◆ WORK REQUEST ◆
Write out word for word the lines from the one holding "968x581 pixels. At" through the end of the data, and only those lines. Pictures stay out.

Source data
*** Begin section ***

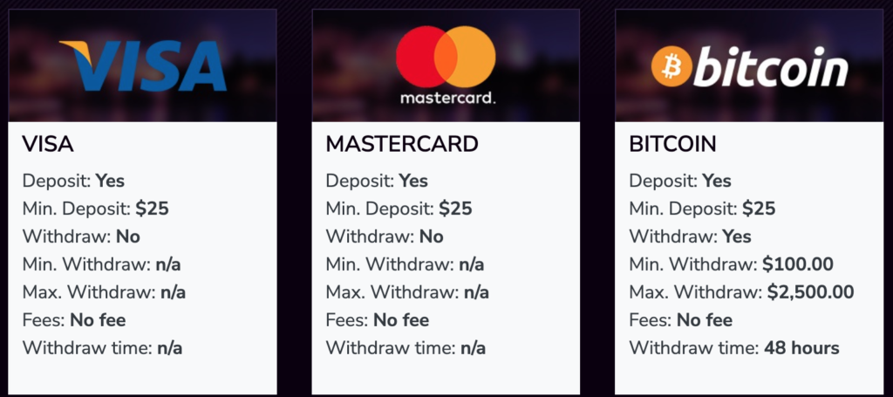This screenshot has height=397, width=893.
Task: Click Bitcoin Withdraw time 48 hours
Action: click(x=733, y=348)
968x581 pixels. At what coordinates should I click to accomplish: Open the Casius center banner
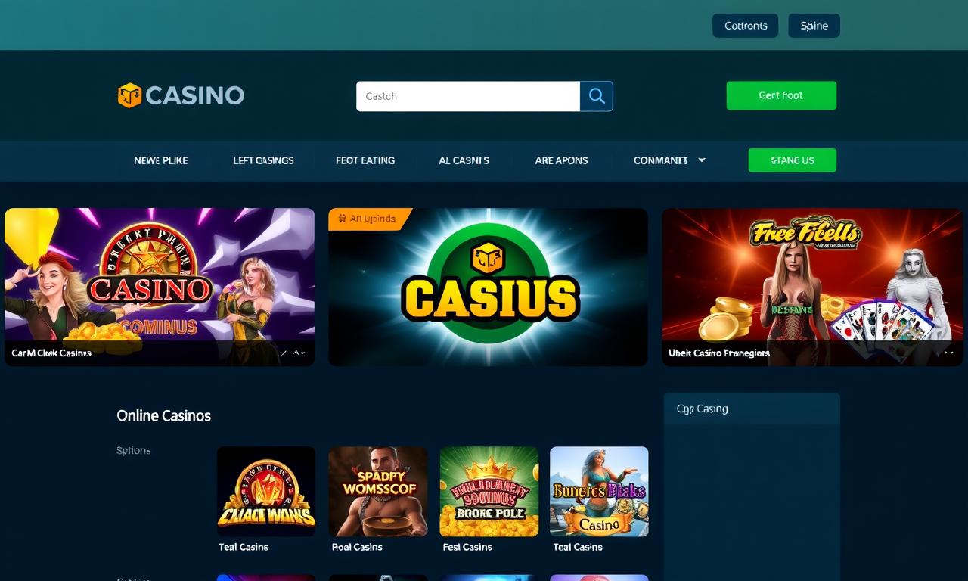click(488, 287)
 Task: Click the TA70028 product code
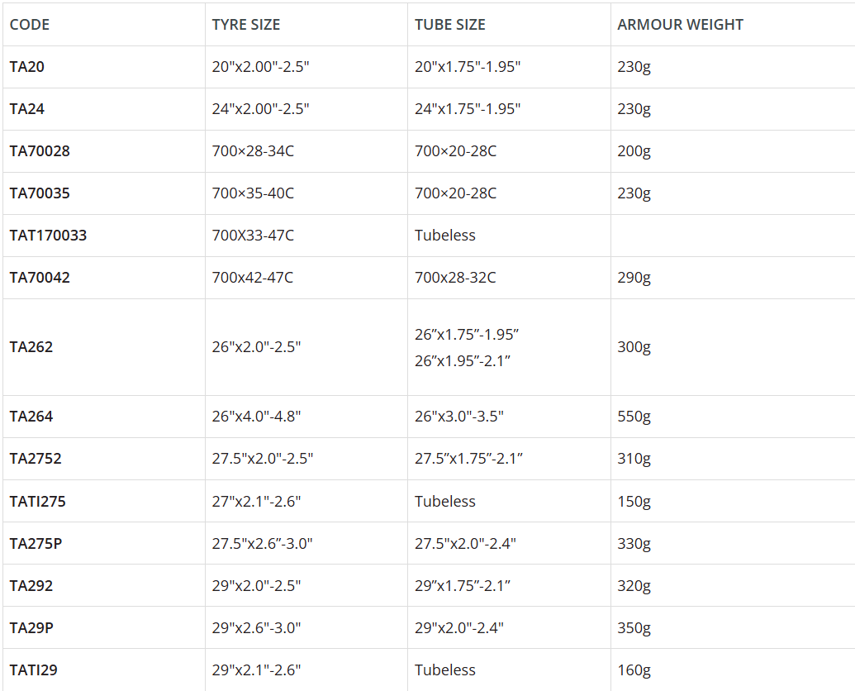tap(40, 151)
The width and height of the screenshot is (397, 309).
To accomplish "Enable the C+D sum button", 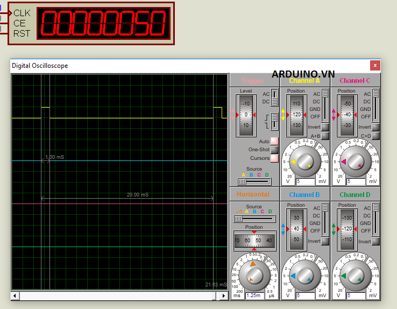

*** End section ***

◆ THE COMPLETED TASK ◆
968x581 pixels. At what coordinates should I click to accomplish: Open the Casius center banner
click(488, 287)
 Task: Click the TA70028 product code
tap(40, 151)
The width and height of the screenshot is (397, 309).
To accomplish "Enable the C+D sum button", 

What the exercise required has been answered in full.